L’enseignant indique, en outre, qu’il n’a actuellement aucun groupe d’élèves inscrit en cours de Tamazight et qu’il désire quitter la wilaya d’Annaba pour enseigner cette langue dans sa ville natale, mais que la direction de l’Education refuse de le laisser partir. « On refuse de signer la décision de sortie provisoire afin que je puisse réintégrer le travail au niveau d’une autre wilaya ».
« On enseignera le Tamazight même avec un seul élève inscrit »
Approchée par nos soins, la directrice de l’Education de la wilaya d’Annaba, Mme Nadia Bentaher, affirme qu’il n’y a aucun problème avec l’enseignant en question. « Il a introduit une demande afin d’être libéré de ses fonctions à Annaba et de pouvoir réintégrer le même poste à Tizi-Ouzou, ce mercredi 9 novembre.
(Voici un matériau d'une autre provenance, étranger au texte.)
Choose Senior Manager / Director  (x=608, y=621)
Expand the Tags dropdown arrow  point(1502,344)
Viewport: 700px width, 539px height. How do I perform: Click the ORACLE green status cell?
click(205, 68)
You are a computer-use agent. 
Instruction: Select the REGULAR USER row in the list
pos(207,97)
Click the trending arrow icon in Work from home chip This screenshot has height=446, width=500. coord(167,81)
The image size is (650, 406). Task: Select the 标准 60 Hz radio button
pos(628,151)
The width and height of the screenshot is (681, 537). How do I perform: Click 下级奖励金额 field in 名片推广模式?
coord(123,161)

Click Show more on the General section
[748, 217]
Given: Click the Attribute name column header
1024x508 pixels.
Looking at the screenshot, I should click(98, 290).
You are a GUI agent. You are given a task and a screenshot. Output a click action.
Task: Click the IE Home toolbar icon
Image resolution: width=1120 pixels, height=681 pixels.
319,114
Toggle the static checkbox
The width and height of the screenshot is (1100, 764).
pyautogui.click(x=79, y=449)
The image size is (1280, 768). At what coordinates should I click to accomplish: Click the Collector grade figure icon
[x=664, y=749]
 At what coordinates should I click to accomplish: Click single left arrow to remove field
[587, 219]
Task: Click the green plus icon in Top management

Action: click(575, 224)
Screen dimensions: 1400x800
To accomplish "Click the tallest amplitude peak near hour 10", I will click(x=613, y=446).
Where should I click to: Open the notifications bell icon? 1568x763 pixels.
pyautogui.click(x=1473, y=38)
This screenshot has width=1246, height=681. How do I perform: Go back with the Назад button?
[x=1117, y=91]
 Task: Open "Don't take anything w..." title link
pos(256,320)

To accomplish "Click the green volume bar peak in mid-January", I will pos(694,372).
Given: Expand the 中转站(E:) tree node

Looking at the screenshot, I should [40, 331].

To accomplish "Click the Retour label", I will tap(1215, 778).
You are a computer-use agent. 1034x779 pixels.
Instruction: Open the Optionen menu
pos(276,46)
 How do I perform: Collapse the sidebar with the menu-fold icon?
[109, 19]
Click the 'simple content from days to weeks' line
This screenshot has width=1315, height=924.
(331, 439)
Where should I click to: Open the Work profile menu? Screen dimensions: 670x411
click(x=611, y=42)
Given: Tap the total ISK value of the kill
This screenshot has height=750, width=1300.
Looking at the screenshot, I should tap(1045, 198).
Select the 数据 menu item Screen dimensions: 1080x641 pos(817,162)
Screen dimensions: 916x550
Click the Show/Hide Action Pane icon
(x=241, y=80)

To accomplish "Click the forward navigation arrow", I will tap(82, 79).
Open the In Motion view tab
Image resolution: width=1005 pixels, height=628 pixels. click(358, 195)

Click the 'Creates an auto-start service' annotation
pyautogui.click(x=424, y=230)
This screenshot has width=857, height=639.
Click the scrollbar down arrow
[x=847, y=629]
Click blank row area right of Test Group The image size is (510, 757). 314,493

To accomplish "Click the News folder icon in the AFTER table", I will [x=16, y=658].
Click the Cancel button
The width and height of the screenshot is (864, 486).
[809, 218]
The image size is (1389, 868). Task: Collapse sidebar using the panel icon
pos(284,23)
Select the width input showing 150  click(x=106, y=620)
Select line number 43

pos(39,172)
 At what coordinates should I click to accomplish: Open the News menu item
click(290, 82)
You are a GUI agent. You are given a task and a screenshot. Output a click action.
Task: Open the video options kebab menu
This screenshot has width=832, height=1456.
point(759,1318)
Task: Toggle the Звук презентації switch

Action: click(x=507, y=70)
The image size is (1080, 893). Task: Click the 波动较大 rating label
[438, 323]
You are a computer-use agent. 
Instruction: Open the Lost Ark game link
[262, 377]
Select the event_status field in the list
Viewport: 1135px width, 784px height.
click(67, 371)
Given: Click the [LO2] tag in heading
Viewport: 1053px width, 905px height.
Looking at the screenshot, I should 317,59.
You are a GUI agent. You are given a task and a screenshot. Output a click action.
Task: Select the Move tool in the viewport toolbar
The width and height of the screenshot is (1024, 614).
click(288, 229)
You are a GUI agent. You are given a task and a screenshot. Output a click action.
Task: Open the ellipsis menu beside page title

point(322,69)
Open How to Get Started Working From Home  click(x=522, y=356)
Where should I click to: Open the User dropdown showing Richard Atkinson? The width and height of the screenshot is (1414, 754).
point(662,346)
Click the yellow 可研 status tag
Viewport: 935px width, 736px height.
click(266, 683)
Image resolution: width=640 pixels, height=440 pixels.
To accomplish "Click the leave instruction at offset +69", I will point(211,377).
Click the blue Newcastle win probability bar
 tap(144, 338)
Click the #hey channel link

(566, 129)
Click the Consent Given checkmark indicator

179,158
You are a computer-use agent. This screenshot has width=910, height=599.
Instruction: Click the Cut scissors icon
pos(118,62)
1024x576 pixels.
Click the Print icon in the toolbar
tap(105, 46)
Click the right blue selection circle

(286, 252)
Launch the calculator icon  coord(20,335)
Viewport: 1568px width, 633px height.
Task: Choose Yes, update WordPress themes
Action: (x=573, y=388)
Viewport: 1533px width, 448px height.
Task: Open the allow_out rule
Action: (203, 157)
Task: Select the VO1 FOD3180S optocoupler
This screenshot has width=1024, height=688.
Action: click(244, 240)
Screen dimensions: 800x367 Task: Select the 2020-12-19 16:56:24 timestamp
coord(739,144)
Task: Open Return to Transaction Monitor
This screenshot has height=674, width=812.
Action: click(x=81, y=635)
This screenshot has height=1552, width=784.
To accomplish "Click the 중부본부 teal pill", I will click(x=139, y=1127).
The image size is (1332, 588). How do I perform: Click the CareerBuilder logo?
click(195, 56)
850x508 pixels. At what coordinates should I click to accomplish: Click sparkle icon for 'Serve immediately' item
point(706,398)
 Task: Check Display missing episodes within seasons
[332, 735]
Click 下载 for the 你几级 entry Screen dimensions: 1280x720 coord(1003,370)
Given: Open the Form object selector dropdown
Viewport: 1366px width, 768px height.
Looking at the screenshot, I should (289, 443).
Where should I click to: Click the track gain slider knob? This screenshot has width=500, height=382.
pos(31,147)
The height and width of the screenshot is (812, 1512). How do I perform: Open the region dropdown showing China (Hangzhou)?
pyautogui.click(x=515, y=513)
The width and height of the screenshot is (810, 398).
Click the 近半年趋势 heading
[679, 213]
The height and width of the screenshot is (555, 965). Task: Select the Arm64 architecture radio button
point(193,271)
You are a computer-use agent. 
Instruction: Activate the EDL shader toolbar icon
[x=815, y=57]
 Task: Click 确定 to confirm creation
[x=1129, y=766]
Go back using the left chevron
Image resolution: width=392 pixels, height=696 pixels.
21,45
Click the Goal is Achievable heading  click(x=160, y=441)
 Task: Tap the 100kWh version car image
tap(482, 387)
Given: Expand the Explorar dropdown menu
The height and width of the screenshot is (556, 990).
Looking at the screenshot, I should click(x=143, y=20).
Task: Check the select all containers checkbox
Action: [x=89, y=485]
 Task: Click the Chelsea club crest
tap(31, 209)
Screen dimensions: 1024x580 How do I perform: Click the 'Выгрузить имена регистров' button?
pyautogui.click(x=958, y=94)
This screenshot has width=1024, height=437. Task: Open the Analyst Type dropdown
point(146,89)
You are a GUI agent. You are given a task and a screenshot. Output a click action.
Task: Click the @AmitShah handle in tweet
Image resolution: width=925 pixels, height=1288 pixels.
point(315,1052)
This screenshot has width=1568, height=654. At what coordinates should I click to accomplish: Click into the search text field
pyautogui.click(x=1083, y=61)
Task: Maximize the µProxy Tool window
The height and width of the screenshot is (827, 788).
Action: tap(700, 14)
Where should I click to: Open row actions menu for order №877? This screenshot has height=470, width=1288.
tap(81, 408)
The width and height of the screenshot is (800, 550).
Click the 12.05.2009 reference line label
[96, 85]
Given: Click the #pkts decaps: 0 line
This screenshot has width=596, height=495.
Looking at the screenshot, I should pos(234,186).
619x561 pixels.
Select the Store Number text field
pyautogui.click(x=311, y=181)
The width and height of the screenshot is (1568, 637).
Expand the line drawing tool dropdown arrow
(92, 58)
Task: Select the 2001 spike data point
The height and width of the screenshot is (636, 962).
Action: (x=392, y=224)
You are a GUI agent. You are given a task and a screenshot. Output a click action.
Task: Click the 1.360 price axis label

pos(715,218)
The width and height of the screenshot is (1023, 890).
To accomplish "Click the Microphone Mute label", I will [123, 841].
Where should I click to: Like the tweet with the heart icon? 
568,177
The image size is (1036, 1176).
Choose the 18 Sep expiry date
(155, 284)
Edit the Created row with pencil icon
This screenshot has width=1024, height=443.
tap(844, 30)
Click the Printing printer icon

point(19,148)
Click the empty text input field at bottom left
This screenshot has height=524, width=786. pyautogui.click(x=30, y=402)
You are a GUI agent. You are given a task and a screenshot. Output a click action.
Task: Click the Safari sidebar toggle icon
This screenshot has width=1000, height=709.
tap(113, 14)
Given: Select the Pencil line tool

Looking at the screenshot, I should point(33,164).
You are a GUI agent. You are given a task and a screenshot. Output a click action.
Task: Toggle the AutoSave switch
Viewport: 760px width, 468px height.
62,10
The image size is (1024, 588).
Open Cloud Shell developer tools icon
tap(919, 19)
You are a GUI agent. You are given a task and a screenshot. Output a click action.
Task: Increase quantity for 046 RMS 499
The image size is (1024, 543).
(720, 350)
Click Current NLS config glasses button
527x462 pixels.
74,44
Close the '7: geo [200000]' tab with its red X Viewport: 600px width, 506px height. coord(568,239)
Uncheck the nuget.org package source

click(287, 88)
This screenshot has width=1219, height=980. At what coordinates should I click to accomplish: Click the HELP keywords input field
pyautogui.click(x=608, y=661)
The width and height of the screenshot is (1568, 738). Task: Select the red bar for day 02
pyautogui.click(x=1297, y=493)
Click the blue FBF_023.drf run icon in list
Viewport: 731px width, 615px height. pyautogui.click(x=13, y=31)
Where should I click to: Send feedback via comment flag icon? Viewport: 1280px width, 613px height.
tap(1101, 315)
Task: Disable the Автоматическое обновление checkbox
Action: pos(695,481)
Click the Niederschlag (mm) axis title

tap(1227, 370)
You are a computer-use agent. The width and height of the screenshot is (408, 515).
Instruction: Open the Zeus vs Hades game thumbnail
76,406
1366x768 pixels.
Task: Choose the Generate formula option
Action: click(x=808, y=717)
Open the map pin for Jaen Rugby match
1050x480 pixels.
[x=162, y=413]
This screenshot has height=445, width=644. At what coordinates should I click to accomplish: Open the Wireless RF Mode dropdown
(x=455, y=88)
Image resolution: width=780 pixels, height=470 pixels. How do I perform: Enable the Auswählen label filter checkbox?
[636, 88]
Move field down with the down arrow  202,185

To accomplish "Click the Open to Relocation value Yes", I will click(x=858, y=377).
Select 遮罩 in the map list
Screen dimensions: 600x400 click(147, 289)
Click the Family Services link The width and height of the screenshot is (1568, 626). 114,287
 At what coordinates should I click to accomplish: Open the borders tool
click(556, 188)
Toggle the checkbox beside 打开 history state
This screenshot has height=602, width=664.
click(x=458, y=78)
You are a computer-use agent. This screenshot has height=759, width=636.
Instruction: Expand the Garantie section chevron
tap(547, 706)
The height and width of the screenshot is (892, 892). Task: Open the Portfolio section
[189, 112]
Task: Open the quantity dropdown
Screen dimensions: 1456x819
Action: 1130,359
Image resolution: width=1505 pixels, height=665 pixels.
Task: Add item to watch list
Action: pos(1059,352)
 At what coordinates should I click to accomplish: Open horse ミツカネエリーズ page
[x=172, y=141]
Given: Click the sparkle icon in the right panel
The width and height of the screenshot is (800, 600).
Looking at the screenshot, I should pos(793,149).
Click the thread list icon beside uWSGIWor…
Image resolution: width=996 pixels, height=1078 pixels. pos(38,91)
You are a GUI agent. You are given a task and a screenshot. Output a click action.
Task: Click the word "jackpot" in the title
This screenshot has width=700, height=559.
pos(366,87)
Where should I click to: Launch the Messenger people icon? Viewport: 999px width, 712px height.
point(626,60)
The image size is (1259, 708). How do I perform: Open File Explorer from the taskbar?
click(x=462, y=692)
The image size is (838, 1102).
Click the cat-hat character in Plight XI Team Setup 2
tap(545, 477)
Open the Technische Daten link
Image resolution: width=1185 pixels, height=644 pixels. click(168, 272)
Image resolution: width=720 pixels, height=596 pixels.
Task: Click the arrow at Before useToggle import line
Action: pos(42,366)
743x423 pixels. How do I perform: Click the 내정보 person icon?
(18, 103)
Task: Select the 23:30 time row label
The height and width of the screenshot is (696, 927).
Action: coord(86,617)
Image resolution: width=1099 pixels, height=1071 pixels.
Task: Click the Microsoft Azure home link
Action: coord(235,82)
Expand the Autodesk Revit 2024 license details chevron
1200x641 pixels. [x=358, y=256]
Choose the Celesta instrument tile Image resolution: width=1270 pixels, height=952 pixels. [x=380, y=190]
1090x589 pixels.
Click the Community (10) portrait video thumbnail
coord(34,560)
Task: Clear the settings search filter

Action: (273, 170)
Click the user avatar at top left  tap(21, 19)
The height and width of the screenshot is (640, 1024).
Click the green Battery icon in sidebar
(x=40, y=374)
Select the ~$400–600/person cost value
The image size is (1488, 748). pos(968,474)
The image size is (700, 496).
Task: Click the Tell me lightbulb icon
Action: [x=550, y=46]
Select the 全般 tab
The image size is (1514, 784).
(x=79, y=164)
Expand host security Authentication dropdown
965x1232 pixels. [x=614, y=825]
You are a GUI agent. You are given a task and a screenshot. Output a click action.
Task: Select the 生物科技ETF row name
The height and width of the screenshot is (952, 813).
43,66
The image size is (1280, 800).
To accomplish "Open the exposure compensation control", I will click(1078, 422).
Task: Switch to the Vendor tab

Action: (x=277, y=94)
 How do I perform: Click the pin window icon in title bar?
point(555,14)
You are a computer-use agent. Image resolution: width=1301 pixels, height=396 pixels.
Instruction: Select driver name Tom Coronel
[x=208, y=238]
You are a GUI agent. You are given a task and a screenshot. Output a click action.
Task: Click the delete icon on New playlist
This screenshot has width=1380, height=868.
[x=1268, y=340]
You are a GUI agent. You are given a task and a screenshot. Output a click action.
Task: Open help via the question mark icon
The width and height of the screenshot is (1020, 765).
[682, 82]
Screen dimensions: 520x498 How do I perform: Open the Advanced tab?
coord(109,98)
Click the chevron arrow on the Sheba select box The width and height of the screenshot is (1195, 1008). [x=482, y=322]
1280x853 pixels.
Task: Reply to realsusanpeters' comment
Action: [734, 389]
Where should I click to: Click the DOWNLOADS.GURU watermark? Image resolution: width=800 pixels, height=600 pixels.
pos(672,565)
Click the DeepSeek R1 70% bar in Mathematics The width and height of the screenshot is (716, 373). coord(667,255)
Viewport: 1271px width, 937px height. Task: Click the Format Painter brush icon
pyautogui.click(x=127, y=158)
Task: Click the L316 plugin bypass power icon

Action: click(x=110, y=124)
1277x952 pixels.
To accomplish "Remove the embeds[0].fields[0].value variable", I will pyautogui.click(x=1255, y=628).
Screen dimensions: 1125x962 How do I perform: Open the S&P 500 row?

Nous avons bien évidemment tenté de l’en dissuader, puisqu’il l’est l’unique enseignant de Tamazight à Annaba, mais il a insisté prétextant qu’il devait rentrer aux côtés de ses parents âgés et malades. Nous avons donc consenti à signer cette décision, ce dimanche 13 novembre », a affirmé Mme Bentahar en nous montrant une copie dudit document signé. Cette dernière a aussi tenu à préciser que compte tenu de la difficulté de trouver des enseignants de cette langue dans la région, il lui a été demandé de leur proposer un remplaçant qui accepterait d’occuper son poste. « Nous avons, pour cette année scolaire, un groupe composé d’une vingtaine d’élèves qui souhaite étudier cette langue. Depuis 2019, c’est devenu difficile de rassembler des groupes pour étudier le Tamazight, et nous ne voulons pas que les parents d’élèves retirent leurs enfants à cause de l’absence d’enseignants. Car c’est ce qui risque de se passer si nous n’arrivons pas à trouver rapidement un remplaçant ».
Pour ce qui est des ponctions sur salaires qui ont été imposées à l’enseignant, la directrice de l’Education de Annaba précise que la réglementation de la fonction publique est claire et applicable à tout le monde. L’enseignant était, selon la responsable, dans l’obligation d’être présent au niveau de l’établissement scolaire même pendant les mois où il n’avait aucun élève inscrit à ses cours. Pour ce qui est des pressions pour pousser l’enseignant à démissionner, la directrice de l’Education affirme qu’« au contraire, nous avons tout fait pour le garder. Si on voulait réellement se débarrasser de lui, on aurait pu demander à la tutelle de supprimer ce poste budgétaire pendant les années scolaires où il n’y avait aucun élève inscrit aux cours de Tamazight. Au contraire, même après avoir signé sa demande de départ, je souhaite vraiment qu’il reste pour enseigner la langue aux enfants qui désirent l’apprendre. Il n’est pas facile de trouver un prof de Tamazight à Annaba, et les élèves inscrits risquent d’être pénalisés par le départ de leur enseignant », estime Mme Bentahar qui est elle-même d’origine Amazighe.